Bu kadar hareketli/istekli/baskılı oynayıp da; ilk yarıda sadece Onyekuru ve Mitroglou’nun iki pozisyonuyla sınırlı kalmak garipti... Akhisar, ilk 15 dakikayı kayıpsız atlattıktan sonra; maçta dengeyi sağlamaya yetecek anları da bulmadı değil. Fakat o anlarda üretken olamadılar.
***
Diagne’nin, Kasımpaşa’daki rüzgarı sürdürememesi; sonunda kesik yemesine yolaçtı. Ancak, yerine sahaya sürülen Mitroglou; aslında bu şansı iyi kullanamıştı. Ama son anda attığı gol, imdadına yetişti. Hem kendini, hem takımını kurtardı. Yoksa, Feghouli’nin pasında kaçırdığı pozisyon; affedilecek gibi değildi.
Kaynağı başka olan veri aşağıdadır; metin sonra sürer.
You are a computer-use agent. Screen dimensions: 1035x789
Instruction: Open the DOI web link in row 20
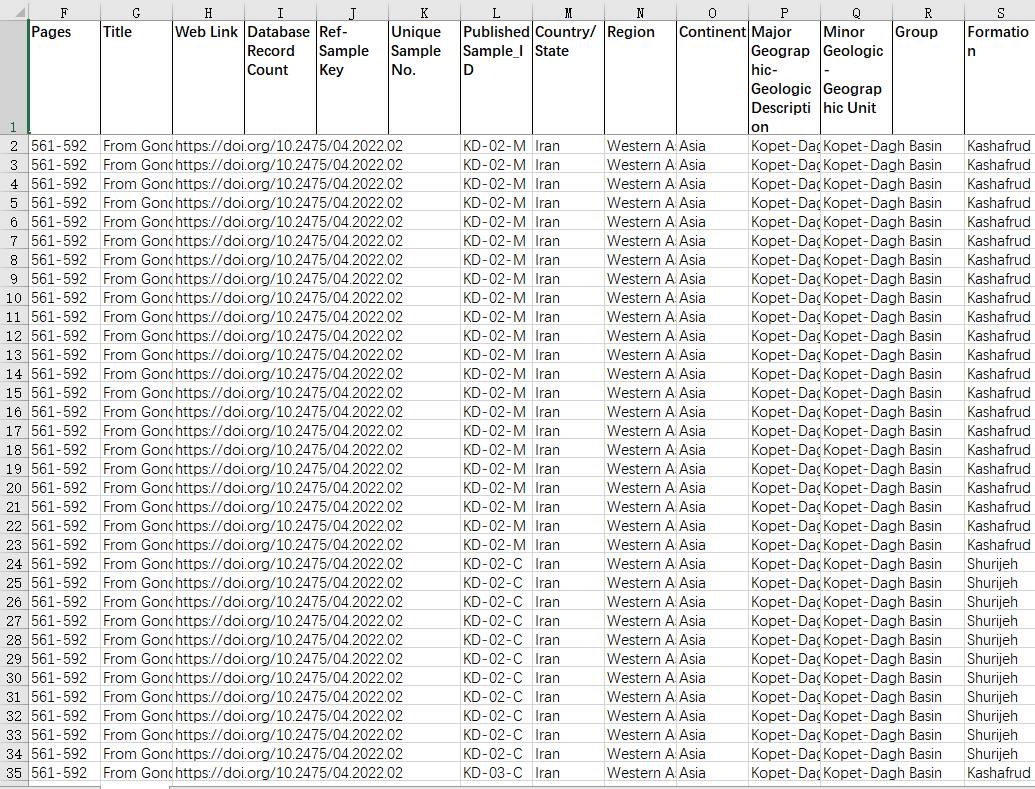coord(208,488)
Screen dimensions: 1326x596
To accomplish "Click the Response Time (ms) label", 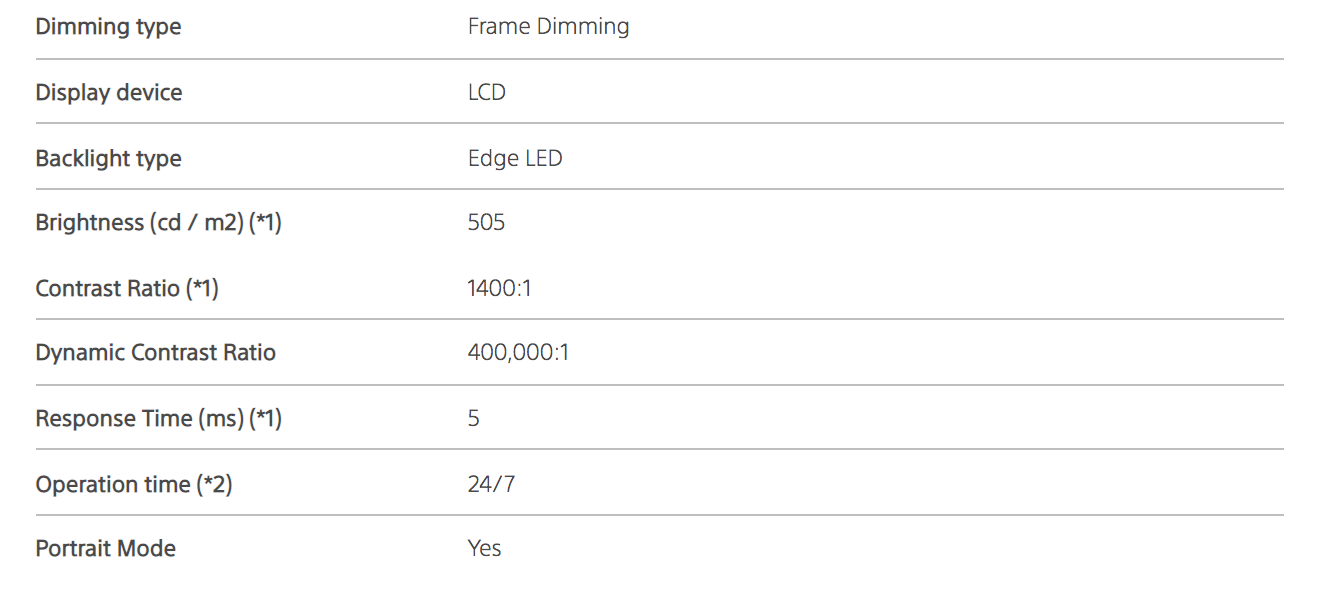I will [x=140, y=419].
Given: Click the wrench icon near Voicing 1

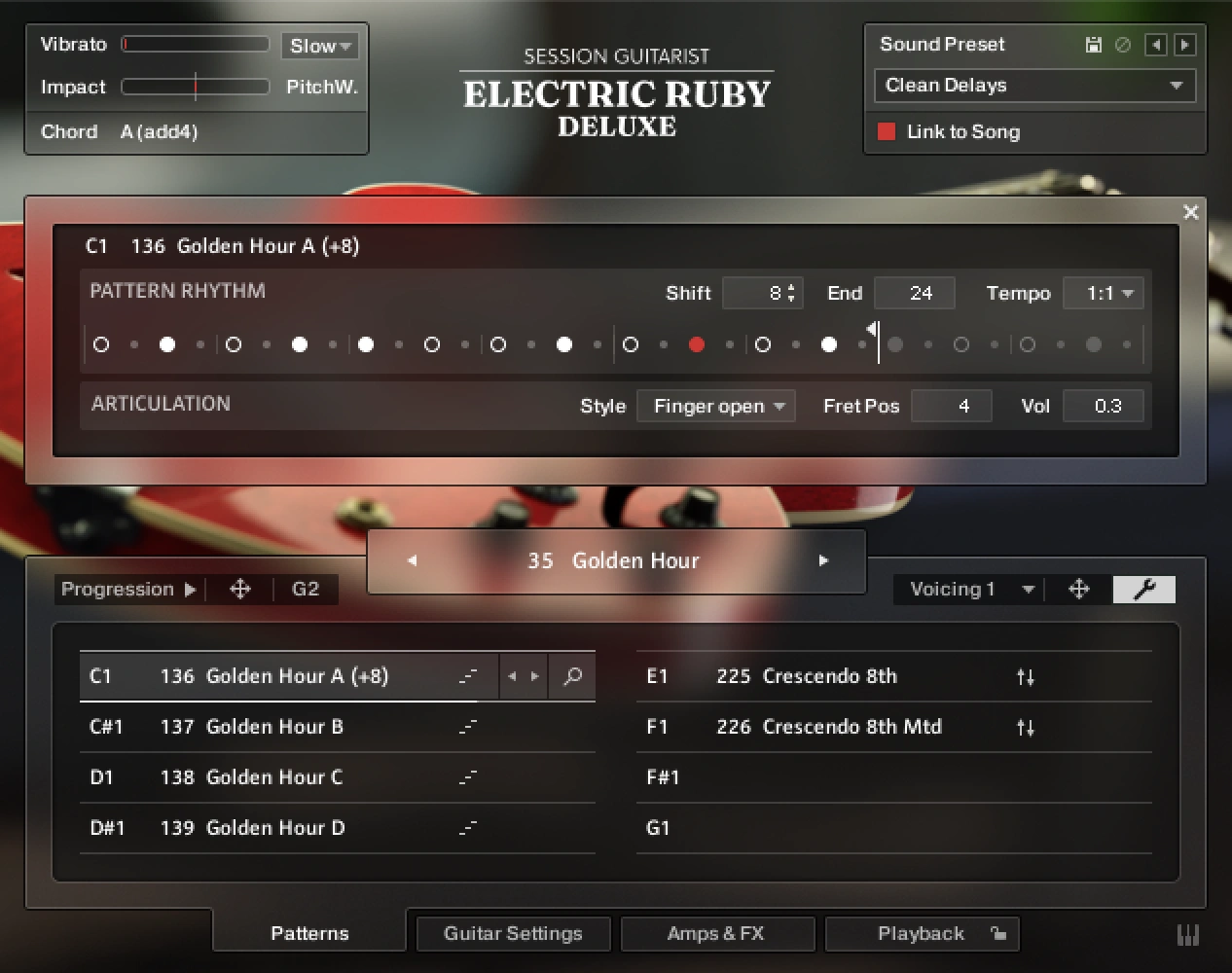Looking at the screenshot, I should (1143, 589).
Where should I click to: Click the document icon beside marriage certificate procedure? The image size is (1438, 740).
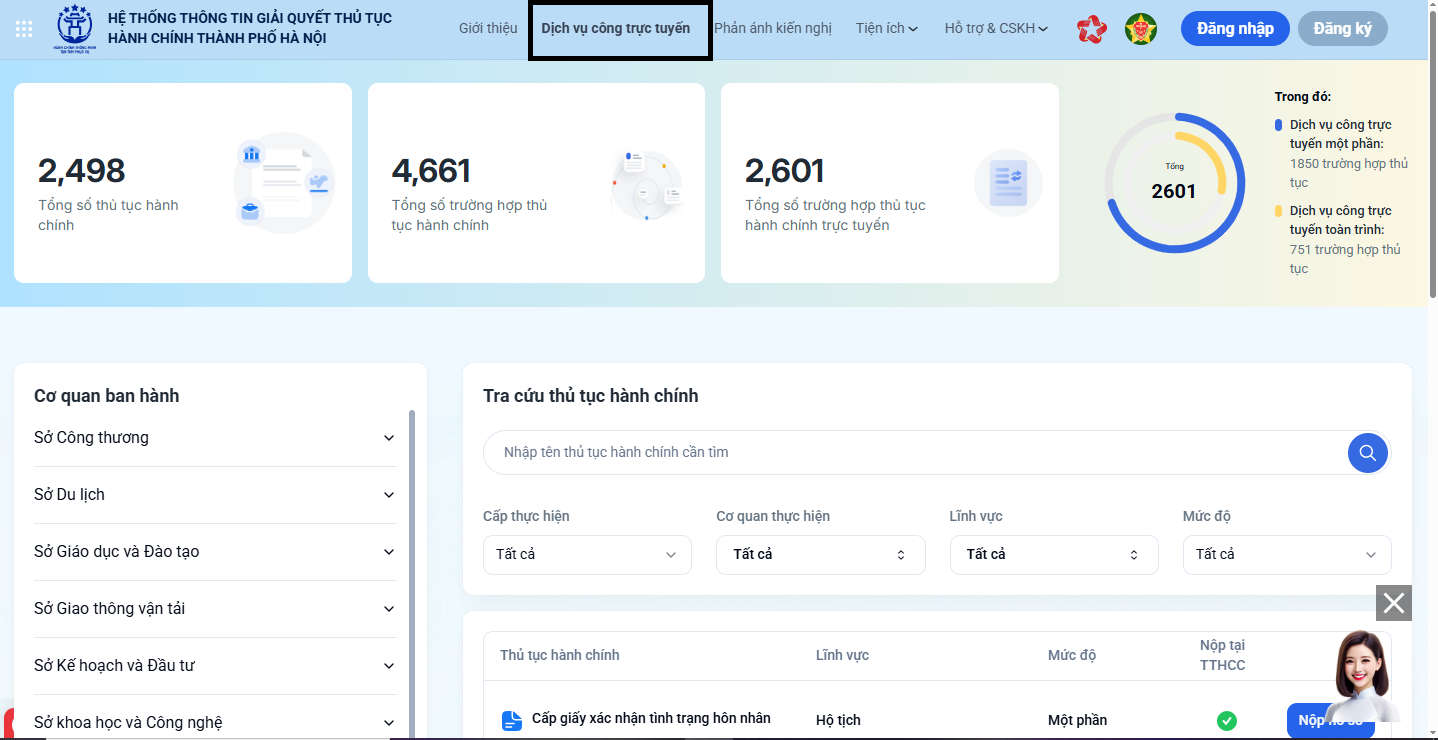(512, 720)
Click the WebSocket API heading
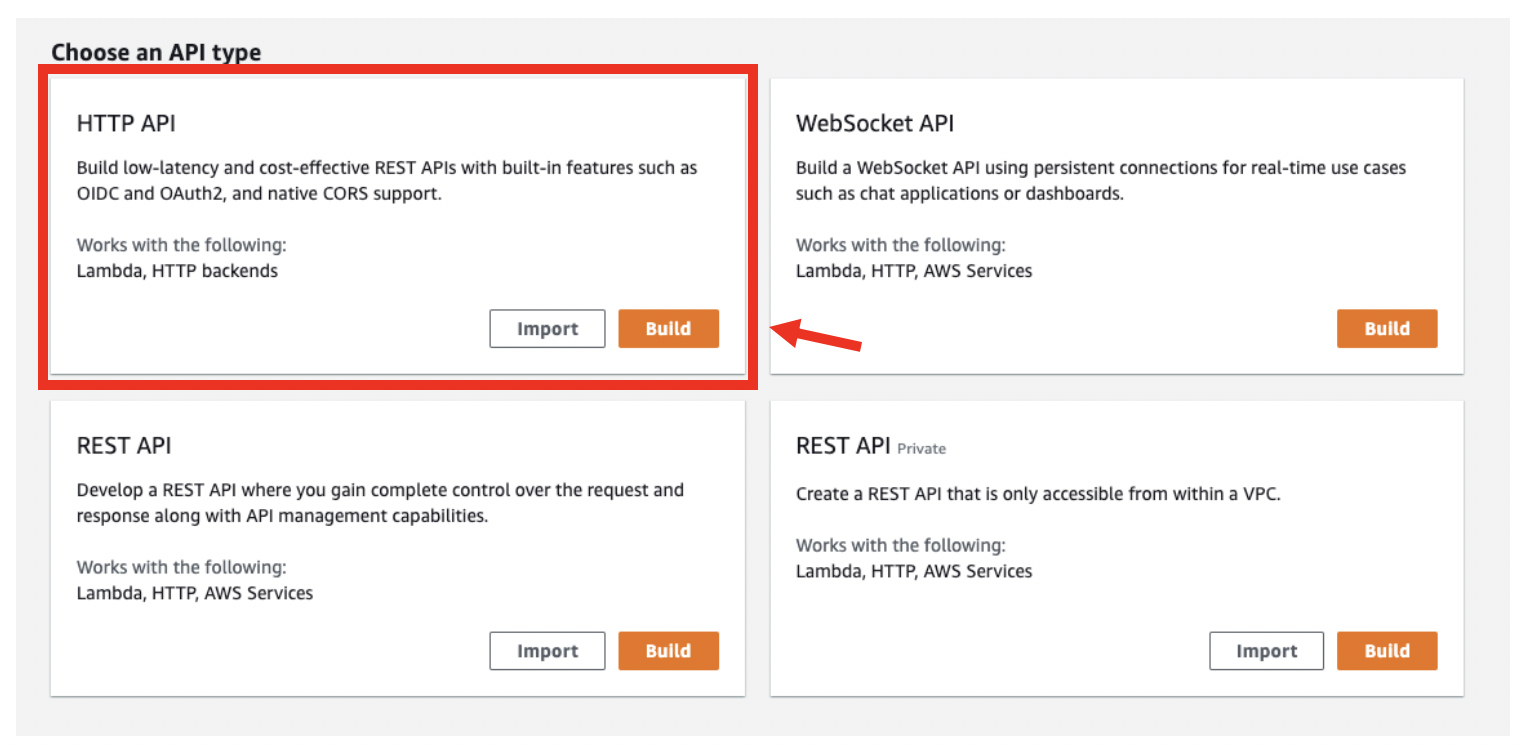Screen dimensions: 1528x748 (874, 123)
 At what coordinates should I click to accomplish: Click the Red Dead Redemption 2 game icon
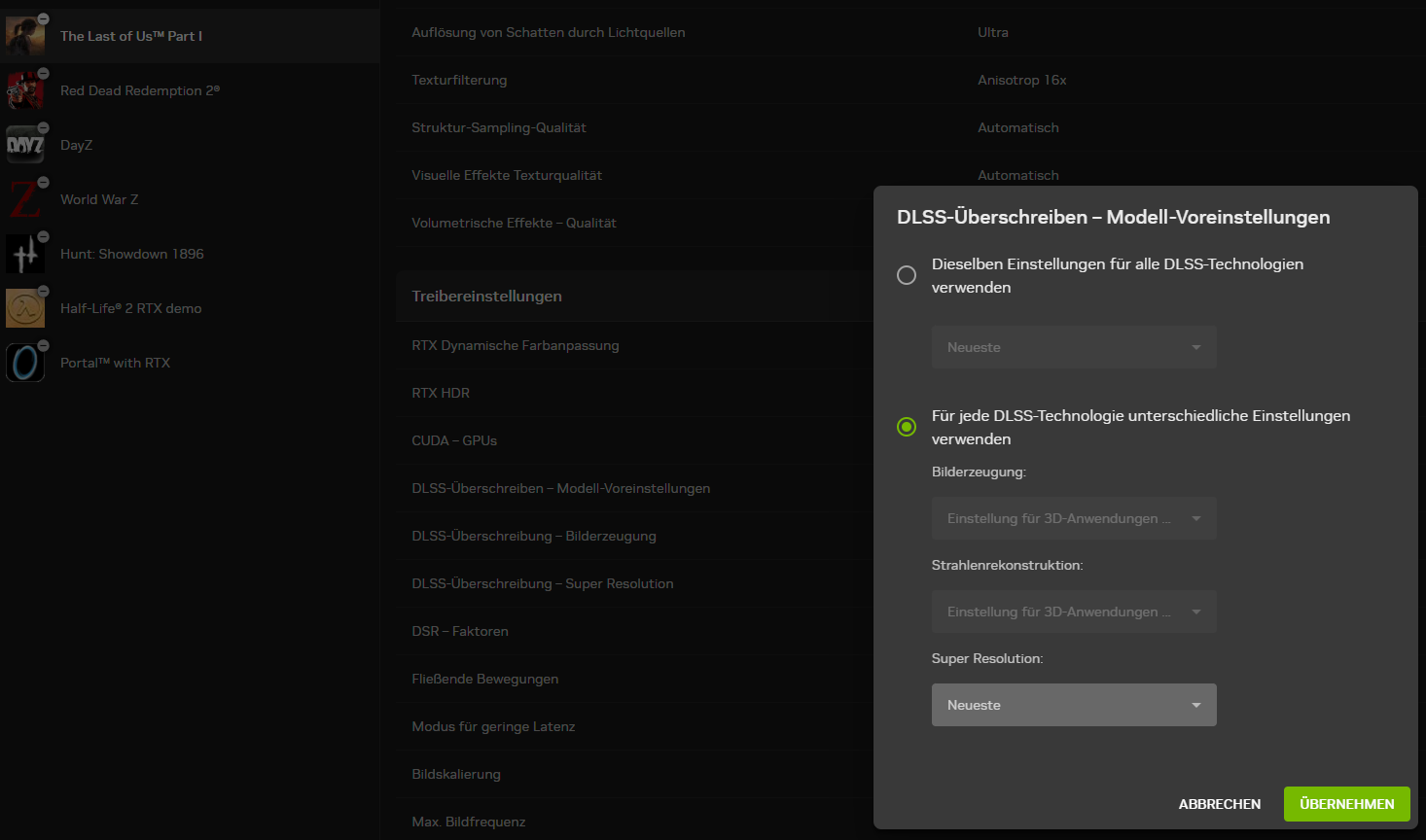[x=25, y=90]
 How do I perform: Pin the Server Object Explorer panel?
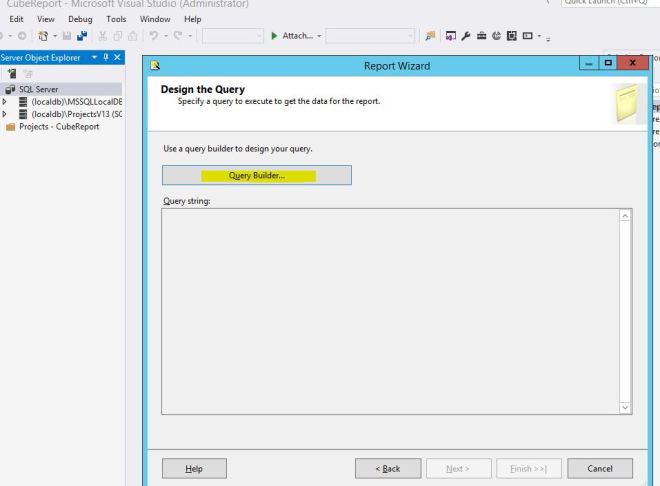coord(105,58)
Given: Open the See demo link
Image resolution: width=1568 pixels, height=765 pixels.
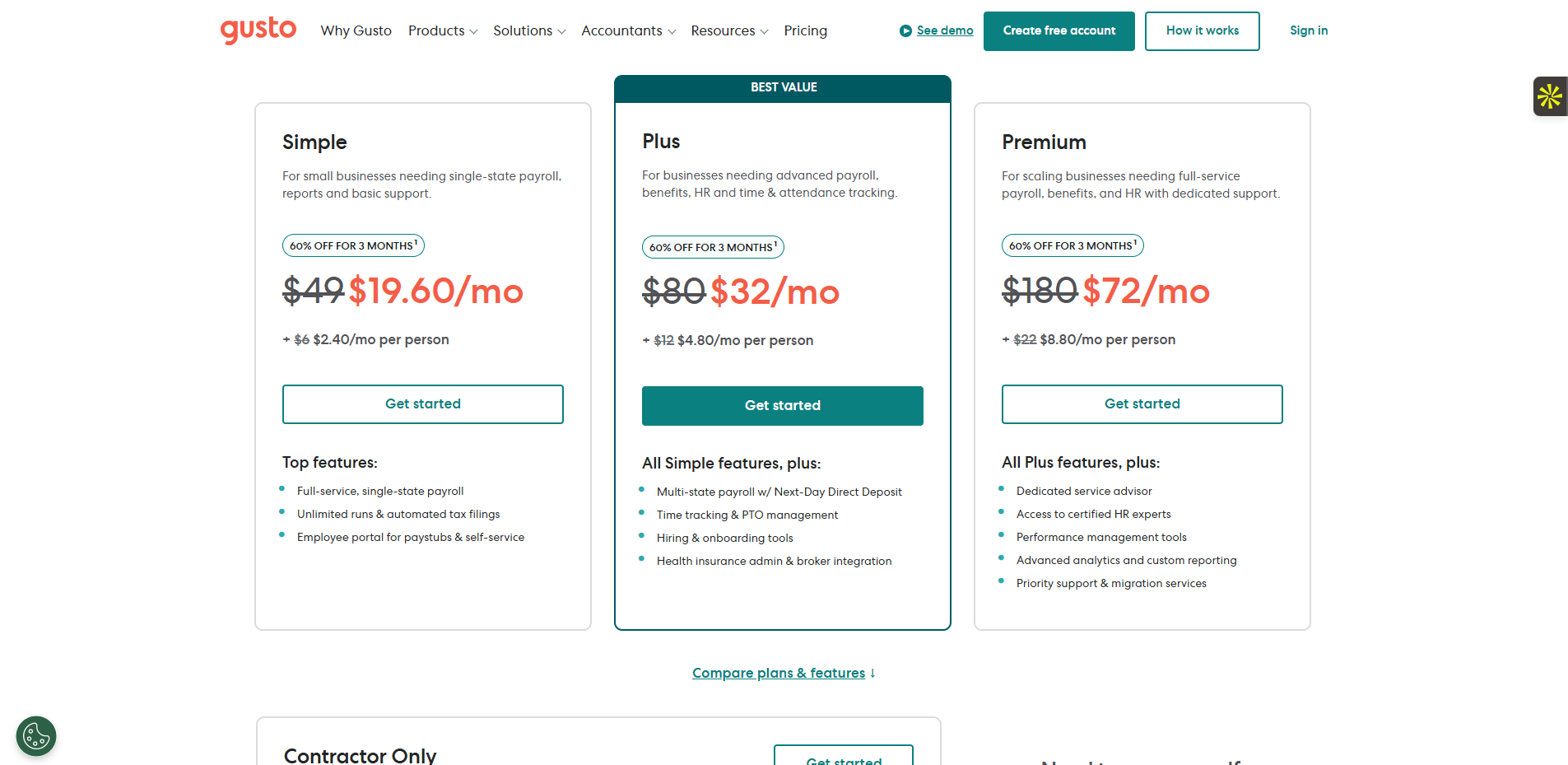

Mariano, takımını riske sokacak sertlikte oynadı. Daha kontrollu olması gerek. Marcao da onun yolunda gidiyor... Mariano’nun saha içinde Belhanda ile tartışması da hiç hoş değildi.
***
Vakit hayli geçip de gol bir türlü gelmeyince, sinirlenme emarelerinin başlaması normaldi. Fakat bunun, oyun düzenini bozmasına izin vermemek gerekir.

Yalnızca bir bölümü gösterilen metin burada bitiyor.